== Segment start ==

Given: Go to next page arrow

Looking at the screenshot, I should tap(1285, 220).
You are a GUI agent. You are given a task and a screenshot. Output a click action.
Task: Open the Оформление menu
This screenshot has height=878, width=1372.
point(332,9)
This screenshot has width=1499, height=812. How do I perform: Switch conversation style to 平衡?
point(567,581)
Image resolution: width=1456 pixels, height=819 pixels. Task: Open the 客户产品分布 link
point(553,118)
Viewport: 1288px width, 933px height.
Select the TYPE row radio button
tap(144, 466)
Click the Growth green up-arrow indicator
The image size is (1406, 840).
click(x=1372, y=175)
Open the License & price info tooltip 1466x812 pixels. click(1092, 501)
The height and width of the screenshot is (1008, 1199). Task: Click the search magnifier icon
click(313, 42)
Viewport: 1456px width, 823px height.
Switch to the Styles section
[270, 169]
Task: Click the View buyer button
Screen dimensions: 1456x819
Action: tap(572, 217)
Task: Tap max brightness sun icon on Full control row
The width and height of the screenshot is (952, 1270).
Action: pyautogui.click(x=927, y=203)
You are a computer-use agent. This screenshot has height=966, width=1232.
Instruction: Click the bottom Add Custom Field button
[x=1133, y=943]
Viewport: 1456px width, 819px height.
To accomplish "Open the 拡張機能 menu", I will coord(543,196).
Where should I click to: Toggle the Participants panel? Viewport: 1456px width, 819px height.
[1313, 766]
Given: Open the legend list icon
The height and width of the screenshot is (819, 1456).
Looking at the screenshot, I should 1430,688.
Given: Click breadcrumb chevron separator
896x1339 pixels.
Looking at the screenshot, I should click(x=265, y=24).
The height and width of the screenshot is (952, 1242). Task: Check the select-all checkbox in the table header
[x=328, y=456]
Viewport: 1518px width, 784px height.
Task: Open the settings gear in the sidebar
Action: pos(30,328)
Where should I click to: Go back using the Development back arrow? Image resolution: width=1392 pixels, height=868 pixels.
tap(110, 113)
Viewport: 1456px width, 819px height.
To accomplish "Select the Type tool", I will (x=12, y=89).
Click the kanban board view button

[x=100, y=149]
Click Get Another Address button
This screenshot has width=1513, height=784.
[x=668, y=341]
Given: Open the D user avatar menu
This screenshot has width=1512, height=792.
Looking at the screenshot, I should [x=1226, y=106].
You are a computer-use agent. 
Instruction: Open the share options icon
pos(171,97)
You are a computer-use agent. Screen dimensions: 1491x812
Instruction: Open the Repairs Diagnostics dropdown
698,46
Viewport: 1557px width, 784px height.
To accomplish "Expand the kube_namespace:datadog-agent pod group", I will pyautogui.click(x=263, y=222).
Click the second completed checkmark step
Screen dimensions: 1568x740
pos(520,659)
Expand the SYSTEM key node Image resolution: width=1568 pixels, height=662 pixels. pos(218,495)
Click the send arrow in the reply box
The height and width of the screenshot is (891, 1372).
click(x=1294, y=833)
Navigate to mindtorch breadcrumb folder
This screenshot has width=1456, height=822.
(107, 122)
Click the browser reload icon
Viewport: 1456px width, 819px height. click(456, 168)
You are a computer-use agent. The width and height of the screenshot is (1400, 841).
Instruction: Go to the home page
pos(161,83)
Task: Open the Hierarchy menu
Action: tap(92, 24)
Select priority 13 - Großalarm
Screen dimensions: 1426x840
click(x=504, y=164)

== Segment end ==

Write out the material again, matching every line.

Given: Go to next page arrow

Looking at the screenshot, I should tap(1285, 220).
You are a GUI agent. You are given a task and a screenshot. Output a click action.
Task: Open the Оформление menu
This screenshot has height=878, width=1372.
point(332,9)
This screenshot has width=1499, height=812. How do I perform: Switch conversation style to 平衡?
point(567,581)
Image resolution: width=1456 pixels, height=819 pixels. Task: Open the 客户产品分布 link
point(553,118)
Viewport: 1288px width, 933px height.
Select the TYPE row radio button
tap(144, 466)
Click the Growth green up-arrow indicator
The image size is (1406, 840).
click(x=1372, y=175)
Open the License & price info tooltip 1466x812 pixels. click(1092, 501)
The height and width of the screenshot is (1008, 1199). Task: Click the search magnifier icon
click(313, 42)
Viewport: 1456px width, 823px height.
Switch to the Styles section
[270, 169]
Task: Click the View buyer button
Screen dimensions: 1456x819
Action: tap(572, 217)
Task: Tap max brightness sun icon on Full control row
The width and height of the screenshot is (952, 1270).
Action: pyautogui.click(x=927, y=203)
You are a computer-use agent. This screenshot has height=966, width=1232.
Instruction: Click the bottom Add Custom Field button
[x=1133, y=943]
Viewport: 1456px width, 819px height.
To accomplish "Open the 拡張機能 menu", I will coord(543,196).
Where should I click to: Toggle the Participants panel? Viewport: 1456px width, 819px height.
[1313, 766]
Given: Open the legend list icon
The height and width of the screenshot is (819, 1456).
Looking at the screenshot, I should 1430,688.
Given: Click breadcrumb chevron separator
896x1339 pixels.
Looking at the screenshot, I should click(x=265, y=24).
The height and width of the screenshot is (952, 1242). Task: Check the select-all checkbox in the table header
[x=328, y=456]
Viewport: 1518px width, 784px height.
Task: Open the settings gear in the sidebar
Action: pos(30,328)
Where should I click to: Go back using the Development back arrow? Image resolution: width=1392 pixels, height=868 pixels.
tap(110, 113)
Viewport: 1456px width, 819px height.
To accomplish "Select the Type tool", I will (x=12, y=89).
Click the kanban board view button

[x=100, y=149]
Click Get Another Address button
This screenshot has width=1513, height=784.
[x=668, y=341]
Given: Open the D user avatar menu
This screenshot has width=1512, height=792.
Looking at the screenshot, I should [x=1226, y=106].
You are a computer-use agent. 
Instruction: Open the share options icon
pos(171,97)
You are a computer-use agent. Screen dimensions: 1491x812
Instruction: Open the Repairs Diagnostics dropdown
698,46
Viewport: 1557px width, 784px height.
To accomplish "Expand the kube_namespace:datadog-agent pod group", I will pyautogui.click(x=263, y=222).
Click the second completed checkmark step
Screen dimensions: 1568x740
pos(520,659)
Expand the SYSTEM key node Image resolution: width=1568 pixels, height=662 pixels. pos(218,495)
Click the send arrow in the reply box
The height and width of the screenshot is (891, 1372).
click(x=1294, y=833)
Navigate to mindtorch breadcrumb folder
This screenshot has width=1456, height=822.
(107, 122)
Click the browser reload icon
Viewport: 1456px width, 819px height. click(456, 168)
You are a computer-use agent. The width and height of the screenshot is (1400, 841).
Instruction: Go to the home page
pos(161,83)
Task: Open the Hierarchy menu
Action: tap(92, 24)
Select priority 13 - Großalarm
Screen dimensions: 1426x840
click(x=504, y=164)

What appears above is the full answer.